* [Task prompt]: Copy out, exactly as given, every line from the line with "Where should I" to the end of the listing, both of those lines included.

───── Provided data ─────

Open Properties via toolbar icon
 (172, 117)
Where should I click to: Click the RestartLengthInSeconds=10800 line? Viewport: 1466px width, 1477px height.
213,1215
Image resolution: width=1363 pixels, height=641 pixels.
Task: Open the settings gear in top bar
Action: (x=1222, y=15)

─────

* [Answer section]:
Where should I click to: Click the RestartLengthInSeconds=10800 line? Viewport: 1466px width, 1477px height.
213,1215
Image resolution: width=1363 pixels, height=641 pixels.
Task: Open the settings gear in top bar
Action: (x=1222, y=15)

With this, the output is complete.